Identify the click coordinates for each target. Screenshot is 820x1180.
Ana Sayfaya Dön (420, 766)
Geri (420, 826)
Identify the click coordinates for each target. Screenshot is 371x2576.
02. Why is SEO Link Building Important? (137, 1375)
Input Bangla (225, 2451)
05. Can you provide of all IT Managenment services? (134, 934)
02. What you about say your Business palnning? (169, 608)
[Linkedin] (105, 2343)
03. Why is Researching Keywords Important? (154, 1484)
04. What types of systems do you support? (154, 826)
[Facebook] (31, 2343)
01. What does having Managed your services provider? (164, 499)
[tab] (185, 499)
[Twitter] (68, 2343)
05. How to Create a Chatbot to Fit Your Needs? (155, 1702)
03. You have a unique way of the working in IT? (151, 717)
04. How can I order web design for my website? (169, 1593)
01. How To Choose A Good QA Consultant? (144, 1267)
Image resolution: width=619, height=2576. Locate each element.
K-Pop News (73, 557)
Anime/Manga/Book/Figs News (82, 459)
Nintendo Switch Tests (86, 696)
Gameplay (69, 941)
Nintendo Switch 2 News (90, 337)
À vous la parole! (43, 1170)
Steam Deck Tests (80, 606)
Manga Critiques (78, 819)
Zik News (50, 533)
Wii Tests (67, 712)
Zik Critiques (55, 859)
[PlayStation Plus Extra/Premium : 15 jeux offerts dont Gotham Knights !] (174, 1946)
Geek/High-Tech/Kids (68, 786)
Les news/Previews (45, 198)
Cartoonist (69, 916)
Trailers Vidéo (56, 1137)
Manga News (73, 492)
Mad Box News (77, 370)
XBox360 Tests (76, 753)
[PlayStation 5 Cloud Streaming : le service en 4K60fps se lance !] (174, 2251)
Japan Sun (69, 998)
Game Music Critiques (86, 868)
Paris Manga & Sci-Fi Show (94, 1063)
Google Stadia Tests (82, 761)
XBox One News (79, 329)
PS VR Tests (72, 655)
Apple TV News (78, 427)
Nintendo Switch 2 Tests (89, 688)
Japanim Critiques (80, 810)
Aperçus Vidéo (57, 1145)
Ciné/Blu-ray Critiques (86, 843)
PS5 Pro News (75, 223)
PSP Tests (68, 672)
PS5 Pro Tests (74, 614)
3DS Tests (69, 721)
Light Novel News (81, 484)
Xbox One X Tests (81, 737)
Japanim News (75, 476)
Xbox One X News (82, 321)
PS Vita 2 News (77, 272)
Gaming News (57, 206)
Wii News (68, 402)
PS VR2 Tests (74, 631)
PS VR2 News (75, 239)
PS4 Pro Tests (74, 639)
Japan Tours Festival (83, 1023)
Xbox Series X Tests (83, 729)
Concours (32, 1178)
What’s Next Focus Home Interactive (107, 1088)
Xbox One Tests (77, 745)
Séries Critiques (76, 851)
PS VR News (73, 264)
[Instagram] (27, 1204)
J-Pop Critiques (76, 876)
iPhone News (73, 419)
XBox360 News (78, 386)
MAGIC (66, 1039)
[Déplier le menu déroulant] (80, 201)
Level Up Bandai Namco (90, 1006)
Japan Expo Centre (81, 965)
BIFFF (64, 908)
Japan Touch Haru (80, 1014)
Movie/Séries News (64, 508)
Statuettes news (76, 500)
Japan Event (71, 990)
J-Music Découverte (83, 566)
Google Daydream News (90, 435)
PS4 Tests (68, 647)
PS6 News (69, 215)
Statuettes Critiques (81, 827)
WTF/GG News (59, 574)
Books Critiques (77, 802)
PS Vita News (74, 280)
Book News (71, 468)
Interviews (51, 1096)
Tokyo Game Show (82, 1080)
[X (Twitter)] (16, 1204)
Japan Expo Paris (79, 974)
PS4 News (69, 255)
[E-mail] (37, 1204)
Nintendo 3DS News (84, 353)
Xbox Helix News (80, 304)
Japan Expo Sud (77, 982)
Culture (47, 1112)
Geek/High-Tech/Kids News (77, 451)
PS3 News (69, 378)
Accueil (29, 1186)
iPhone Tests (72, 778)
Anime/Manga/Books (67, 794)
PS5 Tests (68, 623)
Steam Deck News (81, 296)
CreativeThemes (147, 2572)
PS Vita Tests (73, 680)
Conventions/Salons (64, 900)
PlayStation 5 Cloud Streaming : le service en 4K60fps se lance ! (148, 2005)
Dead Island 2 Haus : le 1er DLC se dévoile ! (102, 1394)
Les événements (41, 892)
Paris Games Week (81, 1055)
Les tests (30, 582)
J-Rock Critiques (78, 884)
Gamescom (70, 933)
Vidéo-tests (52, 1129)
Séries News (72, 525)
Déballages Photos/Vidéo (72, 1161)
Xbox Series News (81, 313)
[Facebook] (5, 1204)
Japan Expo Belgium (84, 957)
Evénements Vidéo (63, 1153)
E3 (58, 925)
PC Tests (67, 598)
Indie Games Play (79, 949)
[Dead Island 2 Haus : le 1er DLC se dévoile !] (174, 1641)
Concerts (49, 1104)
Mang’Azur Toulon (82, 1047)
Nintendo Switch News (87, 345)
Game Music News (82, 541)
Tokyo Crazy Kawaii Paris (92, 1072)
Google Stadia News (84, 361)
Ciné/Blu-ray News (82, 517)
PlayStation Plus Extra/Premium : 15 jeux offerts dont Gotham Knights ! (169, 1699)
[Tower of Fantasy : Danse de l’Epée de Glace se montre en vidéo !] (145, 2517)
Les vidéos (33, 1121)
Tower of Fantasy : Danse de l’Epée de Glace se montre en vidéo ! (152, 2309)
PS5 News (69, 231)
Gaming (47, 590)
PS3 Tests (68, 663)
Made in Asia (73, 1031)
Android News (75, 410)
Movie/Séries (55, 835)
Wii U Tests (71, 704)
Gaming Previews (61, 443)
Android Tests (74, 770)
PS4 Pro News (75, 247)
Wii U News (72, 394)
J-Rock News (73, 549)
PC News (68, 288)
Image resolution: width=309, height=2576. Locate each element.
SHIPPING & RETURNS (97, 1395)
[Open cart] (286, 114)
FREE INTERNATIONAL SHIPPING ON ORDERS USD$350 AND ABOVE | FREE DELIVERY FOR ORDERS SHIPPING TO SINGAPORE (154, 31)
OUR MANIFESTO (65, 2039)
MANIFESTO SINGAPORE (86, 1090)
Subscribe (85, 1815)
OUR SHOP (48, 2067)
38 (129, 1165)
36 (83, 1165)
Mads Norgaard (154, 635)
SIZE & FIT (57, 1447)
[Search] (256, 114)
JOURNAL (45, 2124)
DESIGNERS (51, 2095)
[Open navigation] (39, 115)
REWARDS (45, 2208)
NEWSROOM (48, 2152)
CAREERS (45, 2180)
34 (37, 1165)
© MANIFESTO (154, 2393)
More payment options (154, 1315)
====
What is required -> Look through the material above and print exactly the lines from the one containing "Xbox One Tests (77, 745)" to the one containing "PS5 Tests (68, 623)", both included, and nothing more.

Worked solution ->
Xbox One Tests (77, 745)
Séries Critiques (76, 851)
PS VR News (73, 264)
[Instagram] (27, 1204)
J-Pop Critiques (76, 876)
iPhone News (73, 419)
XBox360 News (78, 386)
MAGIC (66, 1039)
[Déplier le menu déroulant] (80, 201)
Level Up Bandai Namco (90, 1006)
Japan Expo Centre (81, 965)
BIFFF (64, 908)
Japan Touch Haru (80, 1014)
Movie/Séries News (64, 508)
Statuettes news (76, 500)
Japan Event (71, 990)
J-Music Découverte (83, 566)
Google Daydream News (90, 435)
PS4 Tests (68, 647)
PS6 News (69, 215)
Statuettes Critiques (81, 827)
WTF/GG News (59, 574)
Books Critiques (77, 802)
PS Vita News (74, 280)
Book News (71, 468)
Interviews (51, 1096)
Tokyo Game Show (82, 1080)
[X (Twitter)] (16, 1204)
Japan Expo Paris (79, 974)
PS4 News (69, 255)
[E-mail] (37, 1204)
Nintendo 3DS News (84, 353)
Xbox Helix News (80, 304)
Japan Expo Sud (77, 982)
Culture (47, 1112)
Geek/High-Tech/Kids News (77, 451)
PS3 News (69, 378)
Accueil (29, 1186)
iPhone Tests (72, 778)
Anime/Manga/Books (67, 794)
PS5 Tests (68, 623)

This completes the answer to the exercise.